In a press release, Getchell said the private placement totals 2.8 million units at a price of $0.25 per unit. At the same time, each unit consists of one common share and one-half of one warrant of the company.
The Toronto-based miner said that, for Fondaway Canyon, it is currently designing a drill program with the goal is to provide high-value enhancement relative to cost and set the stage for the further advancement and development of the project.
Fondaway is located in Churchill County and contains 170 unpatented lode claims. Mineralization is contained in a series of 12 steeply dipping en-echelon quartz- sulphide shears outcropping at surface and extending laterally over 1,200 metres, with drill-proven depth extensions to > 400 metres.

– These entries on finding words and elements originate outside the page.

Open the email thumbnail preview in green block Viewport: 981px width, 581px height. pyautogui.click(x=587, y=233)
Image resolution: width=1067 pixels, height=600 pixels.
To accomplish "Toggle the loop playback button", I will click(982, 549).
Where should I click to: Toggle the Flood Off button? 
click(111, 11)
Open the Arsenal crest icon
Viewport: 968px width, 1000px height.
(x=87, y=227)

The property has a history of previous surface exploration and mining in the late 1980s and early 1990s, while a 2017 technical report shows a historical estimate of indicated resources of 409,000 oz. Au contained in 2,050,000 tonnes grading 6.18 g/t and inferred resources of 660,000 oz. Au contained in 3,200,000 tonnes grading 6.4 g/t, using a 1.8-metre width cut-off and a cut-off grade of 3.43 g/t Au.
Dixie Comstock consists of 26 unpatented lode claims and is a low-sulfidation, epithermal gold system localized along a moderately dipping range-front normal fault on the east flank of the Stillwater Range, also in Churchill County.
Dixie is the site of a historic mine with surface and four levels of underground development. A historic 1991 geologic and mining study completed by Mine Development Associates of Reno estimated a geologic resource containing 146,000 ounces of gold in 4.26 million tonnes grading 1.063 g/t Au at a cut-off grade of 0.34 g/t Au.
Star Point consists of 199 lode mining claims and is situated 65 kilometres to the north of Fondaway Canyon, in Pershing County. It is the site of a historic, near-surface, copper mining operation underlain by a magnetically defined intrusion.
According to Getchell, an IP-Resistivity survey conducted in 2018 over the intrusion returned chargeability and resistivity highs interpreted as potential copper sulphide mineralization, possibly intrusion-related. The primary target at Star Point is the strong conductor lying below the historic high-grade copper oxide mine.